Task statement: Report each line of the entries that contains the word "Show", copied in full.
### Material for this task ###
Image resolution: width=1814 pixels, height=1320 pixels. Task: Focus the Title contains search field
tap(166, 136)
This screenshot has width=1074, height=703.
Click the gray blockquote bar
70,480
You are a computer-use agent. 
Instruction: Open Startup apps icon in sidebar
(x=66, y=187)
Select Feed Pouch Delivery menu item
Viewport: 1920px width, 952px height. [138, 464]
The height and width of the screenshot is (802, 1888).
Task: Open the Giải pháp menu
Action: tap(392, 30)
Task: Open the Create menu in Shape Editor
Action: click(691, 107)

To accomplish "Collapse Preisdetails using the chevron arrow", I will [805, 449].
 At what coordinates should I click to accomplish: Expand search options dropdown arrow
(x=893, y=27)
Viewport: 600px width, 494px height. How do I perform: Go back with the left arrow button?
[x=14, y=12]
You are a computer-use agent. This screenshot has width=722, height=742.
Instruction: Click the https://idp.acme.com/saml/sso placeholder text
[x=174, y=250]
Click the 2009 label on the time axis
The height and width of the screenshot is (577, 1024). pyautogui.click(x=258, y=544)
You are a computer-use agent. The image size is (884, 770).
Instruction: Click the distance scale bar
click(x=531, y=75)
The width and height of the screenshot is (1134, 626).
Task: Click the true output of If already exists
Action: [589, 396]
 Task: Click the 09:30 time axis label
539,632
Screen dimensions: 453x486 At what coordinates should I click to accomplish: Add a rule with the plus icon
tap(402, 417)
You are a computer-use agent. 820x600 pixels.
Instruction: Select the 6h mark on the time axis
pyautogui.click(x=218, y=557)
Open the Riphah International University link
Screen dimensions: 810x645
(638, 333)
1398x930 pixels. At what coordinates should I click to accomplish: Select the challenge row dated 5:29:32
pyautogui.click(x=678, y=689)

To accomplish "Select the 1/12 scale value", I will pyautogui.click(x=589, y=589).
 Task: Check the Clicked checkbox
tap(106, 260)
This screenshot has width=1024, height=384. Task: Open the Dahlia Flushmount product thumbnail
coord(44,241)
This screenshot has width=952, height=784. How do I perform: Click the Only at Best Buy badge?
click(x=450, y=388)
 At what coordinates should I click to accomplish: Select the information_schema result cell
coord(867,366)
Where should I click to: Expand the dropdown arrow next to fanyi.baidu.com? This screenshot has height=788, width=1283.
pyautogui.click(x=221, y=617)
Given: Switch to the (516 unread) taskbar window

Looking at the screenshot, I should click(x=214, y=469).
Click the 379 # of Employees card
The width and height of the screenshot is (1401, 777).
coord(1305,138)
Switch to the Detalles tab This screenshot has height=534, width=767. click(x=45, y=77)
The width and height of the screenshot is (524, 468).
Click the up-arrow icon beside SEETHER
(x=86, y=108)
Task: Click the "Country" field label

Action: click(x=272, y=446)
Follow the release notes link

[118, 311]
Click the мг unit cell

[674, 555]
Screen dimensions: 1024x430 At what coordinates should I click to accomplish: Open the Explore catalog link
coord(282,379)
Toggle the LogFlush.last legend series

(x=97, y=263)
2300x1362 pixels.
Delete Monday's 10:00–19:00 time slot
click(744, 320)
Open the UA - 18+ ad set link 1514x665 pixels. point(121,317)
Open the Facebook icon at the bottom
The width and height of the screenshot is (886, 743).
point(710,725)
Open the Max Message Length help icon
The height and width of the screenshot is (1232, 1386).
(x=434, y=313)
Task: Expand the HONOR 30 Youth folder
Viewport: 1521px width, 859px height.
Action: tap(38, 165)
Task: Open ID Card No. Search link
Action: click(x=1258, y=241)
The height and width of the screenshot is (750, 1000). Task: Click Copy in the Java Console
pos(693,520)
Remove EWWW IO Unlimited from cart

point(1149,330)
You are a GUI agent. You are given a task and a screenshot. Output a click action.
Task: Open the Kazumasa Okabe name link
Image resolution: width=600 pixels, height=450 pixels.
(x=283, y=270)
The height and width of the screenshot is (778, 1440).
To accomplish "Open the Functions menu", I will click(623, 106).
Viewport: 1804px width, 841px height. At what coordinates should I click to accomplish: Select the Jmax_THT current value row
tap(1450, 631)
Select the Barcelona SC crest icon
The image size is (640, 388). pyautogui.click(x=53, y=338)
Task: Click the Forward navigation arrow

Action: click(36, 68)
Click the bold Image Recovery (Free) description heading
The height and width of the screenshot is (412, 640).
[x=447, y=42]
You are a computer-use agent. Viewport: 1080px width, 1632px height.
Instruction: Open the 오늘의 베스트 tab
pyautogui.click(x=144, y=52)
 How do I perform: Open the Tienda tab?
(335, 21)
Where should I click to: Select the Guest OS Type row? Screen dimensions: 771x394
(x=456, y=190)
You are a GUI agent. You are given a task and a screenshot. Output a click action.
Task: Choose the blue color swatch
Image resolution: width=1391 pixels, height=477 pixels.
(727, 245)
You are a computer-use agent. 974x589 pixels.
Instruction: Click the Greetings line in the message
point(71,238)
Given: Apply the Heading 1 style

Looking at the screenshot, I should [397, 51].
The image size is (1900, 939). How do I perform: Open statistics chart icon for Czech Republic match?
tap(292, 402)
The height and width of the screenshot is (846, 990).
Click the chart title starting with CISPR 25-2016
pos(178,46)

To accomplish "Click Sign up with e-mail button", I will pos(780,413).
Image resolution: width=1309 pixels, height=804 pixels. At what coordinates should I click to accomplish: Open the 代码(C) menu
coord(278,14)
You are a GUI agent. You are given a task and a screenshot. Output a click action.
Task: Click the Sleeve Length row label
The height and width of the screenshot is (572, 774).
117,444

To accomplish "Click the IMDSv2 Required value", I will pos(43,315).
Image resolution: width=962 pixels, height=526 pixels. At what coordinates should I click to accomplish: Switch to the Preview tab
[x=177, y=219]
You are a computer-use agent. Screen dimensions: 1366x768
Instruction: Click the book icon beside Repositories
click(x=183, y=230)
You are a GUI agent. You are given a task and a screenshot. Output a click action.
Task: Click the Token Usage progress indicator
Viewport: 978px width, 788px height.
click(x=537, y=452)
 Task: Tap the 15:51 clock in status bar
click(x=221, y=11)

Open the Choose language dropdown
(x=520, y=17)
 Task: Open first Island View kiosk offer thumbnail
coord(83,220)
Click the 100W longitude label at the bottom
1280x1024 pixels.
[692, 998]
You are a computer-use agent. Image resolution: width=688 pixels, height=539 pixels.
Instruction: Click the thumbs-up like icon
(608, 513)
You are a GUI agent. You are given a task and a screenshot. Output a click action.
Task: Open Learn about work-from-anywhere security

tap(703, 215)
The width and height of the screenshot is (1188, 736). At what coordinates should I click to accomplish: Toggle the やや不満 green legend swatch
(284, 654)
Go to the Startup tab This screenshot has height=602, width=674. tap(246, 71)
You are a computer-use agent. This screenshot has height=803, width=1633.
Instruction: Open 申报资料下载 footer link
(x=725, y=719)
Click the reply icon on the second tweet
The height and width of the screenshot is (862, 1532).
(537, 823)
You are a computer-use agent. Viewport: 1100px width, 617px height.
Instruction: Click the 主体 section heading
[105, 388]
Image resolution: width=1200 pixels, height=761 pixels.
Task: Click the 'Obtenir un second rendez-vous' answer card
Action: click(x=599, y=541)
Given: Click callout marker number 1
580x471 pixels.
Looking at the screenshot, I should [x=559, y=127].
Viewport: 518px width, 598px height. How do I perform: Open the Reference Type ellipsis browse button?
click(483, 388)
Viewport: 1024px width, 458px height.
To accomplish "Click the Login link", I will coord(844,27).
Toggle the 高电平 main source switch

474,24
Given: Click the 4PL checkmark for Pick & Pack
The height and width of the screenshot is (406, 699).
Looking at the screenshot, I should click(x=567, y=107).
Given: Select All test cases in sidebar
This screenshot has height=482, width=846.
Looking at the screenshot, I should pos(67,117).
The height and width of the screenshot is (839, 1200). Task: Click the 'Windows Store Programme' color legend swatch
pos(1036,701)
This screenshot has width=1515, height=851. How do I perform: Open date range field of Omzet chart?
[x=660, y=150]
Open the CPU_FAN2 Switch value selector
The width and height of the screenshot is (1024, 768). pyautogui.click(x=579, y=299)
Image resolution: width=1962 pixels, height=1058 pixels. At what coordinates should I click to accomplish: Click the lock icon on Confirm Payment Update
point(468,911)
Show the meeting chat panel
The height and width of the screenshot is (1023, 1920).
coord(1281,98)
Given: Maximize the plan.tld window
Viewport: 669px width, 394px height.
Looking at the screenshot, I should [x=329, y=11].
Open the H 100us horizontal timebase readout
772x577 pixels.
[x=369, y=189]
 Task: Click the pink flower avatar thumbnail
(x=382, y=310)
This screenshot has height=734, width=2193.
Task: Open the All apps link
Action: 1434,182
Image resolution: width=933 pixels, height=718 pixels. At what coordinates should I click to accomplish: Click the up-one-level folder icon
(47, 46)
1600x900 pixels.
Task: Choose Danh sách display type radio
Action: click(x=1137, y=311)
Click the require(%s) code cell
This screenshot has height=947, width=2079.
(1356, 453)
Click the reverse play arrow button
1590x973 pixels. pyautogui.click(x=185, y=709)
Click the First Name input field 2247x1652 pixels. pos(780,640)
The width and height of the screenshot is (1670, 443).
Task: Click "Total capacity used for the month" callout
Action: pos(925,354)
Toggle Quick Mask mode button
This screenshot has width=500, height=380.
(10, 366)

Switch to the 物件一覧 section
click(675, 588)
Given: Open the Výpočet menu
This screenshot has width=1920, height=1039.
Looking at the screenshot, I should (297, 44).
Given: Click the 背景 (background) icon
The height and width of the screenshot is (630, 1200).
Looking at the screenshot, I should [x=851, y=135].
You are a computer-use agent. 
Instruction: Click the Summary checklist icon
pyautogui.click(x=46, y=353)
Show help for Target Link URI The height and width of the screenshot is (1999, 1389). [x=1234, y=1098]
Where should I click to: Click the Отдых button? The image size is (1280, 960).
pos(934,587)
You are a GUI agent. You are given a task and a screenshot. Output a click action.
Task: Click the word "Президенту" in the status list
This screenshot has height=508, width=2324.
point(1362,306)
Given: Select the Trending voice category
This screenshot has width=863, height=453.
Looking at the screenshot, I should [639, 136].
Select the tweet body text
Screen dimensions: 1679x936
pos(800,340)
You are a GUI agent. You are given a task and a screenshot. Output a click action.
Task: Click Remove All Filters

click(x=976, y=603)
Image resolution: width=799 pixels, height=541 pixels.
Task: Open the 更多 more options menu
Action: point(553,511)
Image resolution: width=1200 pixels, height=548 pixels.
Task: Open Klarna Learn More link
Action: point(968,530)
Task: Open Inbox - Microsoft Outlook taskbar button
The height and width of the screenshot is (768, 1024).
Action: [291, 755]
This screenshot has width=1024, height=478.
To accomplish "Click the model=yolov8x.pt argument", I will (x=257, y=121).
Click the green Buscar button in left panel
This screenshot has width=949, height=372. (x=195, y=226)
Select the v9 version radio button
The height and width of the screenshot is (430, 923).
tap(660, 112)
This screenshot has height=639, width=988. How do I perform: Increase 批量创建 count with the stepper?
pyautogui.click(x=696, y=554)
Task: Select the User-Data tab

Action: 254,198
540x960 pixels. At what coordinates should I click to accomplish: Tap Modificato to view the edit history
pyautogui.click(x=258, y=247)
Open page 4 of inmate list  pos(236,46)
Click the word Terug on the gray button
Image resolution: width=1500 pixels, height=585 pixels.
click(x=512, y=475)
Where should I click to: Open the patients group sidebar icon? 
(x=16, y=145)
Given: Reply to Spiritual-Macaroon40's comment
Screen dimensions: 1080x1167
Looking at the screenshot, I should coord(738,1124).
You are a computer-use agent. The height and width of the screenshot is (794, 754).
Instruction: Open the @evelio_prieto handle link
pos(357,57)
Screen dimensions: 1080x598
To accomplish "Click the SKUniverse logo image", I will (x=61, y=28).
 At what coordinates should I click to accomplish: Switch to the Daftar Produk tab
###
Your solution:
Show the meeting chat panel
Show help for Target Link URI The height and width of the screenshot is (1999, 1389). [x=1234, y=1098]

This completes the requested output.